Problem requirements: Look in the data below for the line that has "The image size is (850, 462).", then print exactly every line from there through the line that has "Task: Duplicate the", leaving pictures out.
The data section start
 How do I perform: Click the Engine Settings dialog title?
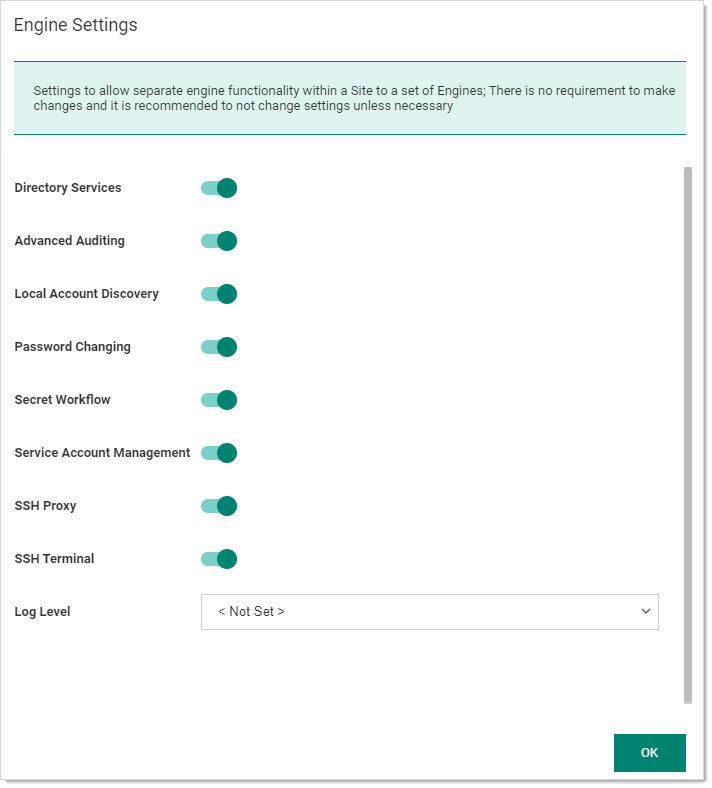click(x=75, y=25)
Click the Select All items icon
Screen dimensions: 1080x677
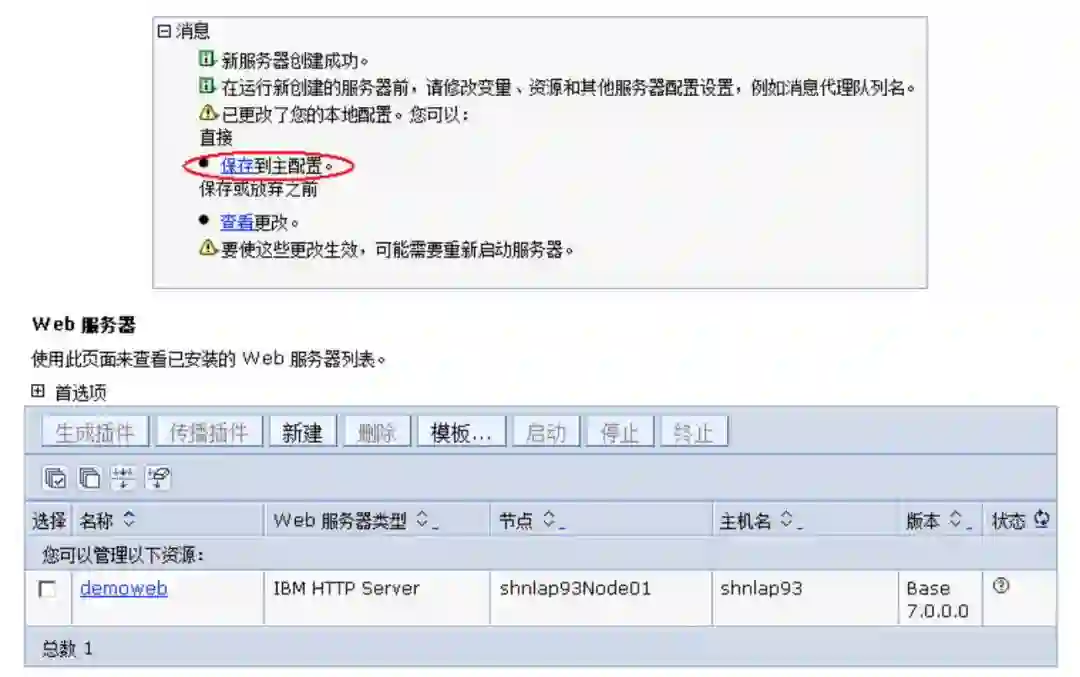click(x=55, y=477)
The data section end
The data section start
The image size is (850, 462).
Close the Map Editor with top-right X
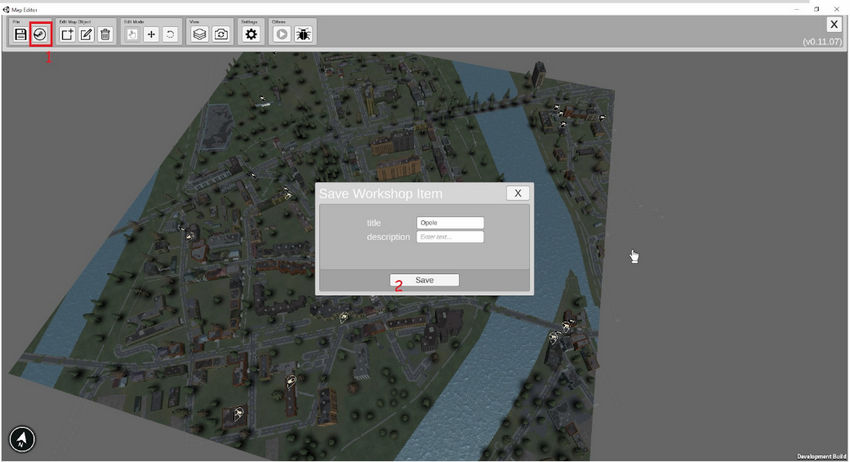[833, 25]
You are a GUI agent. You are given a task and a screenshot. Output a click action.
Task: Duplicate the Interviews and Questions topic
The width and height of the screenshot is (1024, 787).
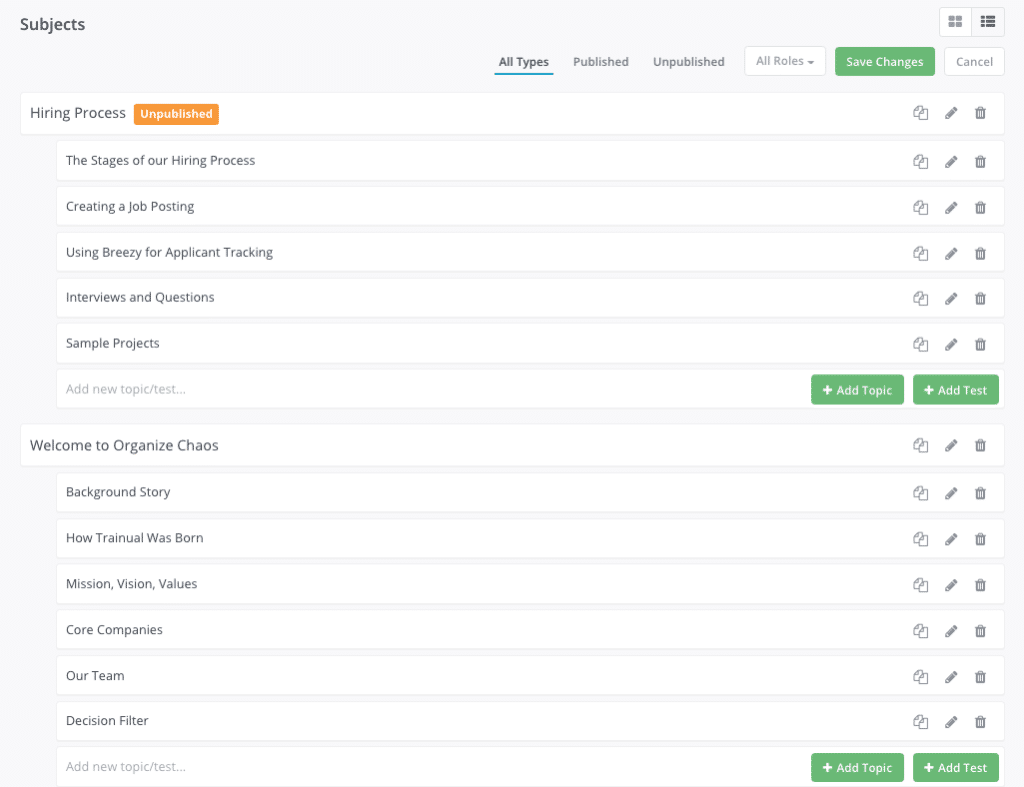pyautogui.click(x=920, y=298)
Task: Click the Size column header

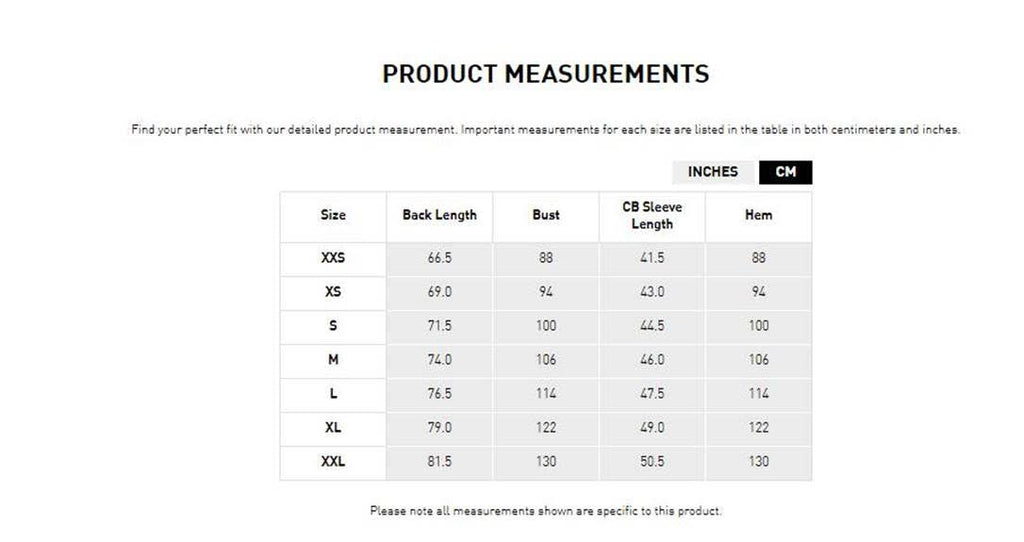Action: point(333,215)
The data section end
The completed task:
The image size is (850, 462).
Close the Map Editor with top-right X
[833, 25]
You are a GUI agent. You are given a task and a screenshot. Output a click action.
Task: Duplicate the Interviews and Questions topic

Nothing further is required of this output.